What the task requires
Leaving pictures out, repeat word for word the line that has "Task: Open the settings gear icon" and each line that follows it to the end of the listing.

Given data
· · ·

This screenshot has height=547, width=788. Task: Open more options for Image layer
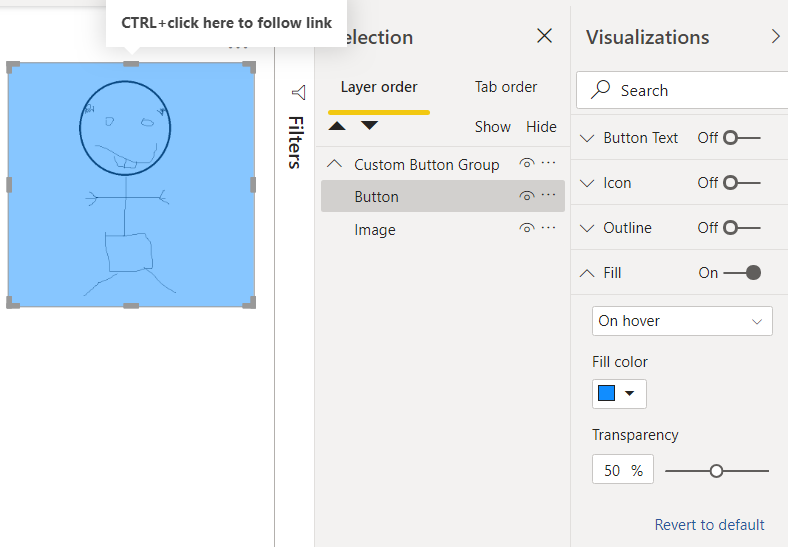click(x=548, y=229)
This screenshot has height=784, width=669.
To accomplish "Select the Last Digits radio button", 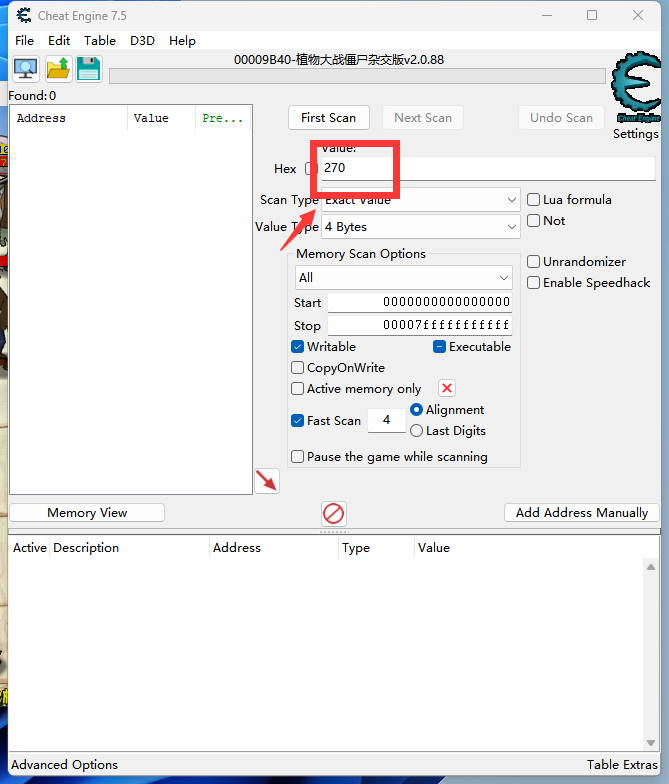I will click(x=417, y=431).
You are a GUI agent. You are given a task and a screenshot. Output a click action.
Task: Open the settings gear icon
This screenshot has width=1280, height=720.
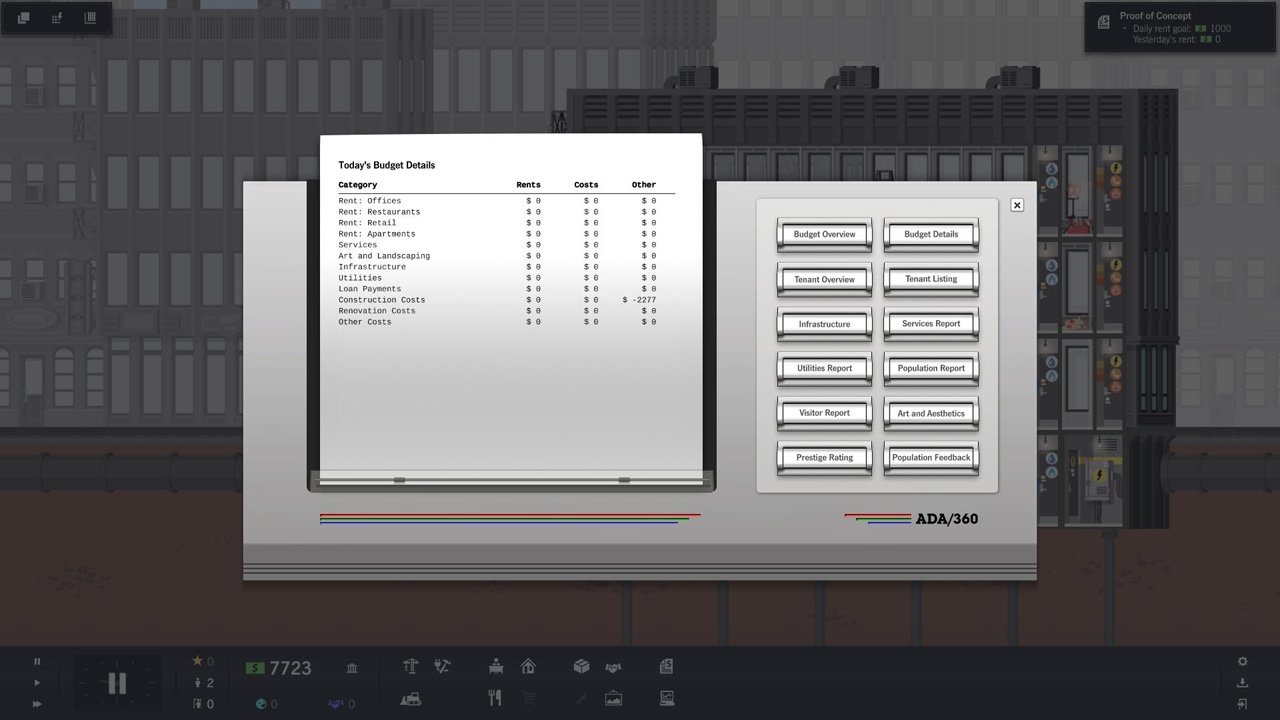point(1242,661)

· · ·

Solution to this problem
Task: Open the settings gear icon
This screenshot has width=1280, height=720.
point(1242,661)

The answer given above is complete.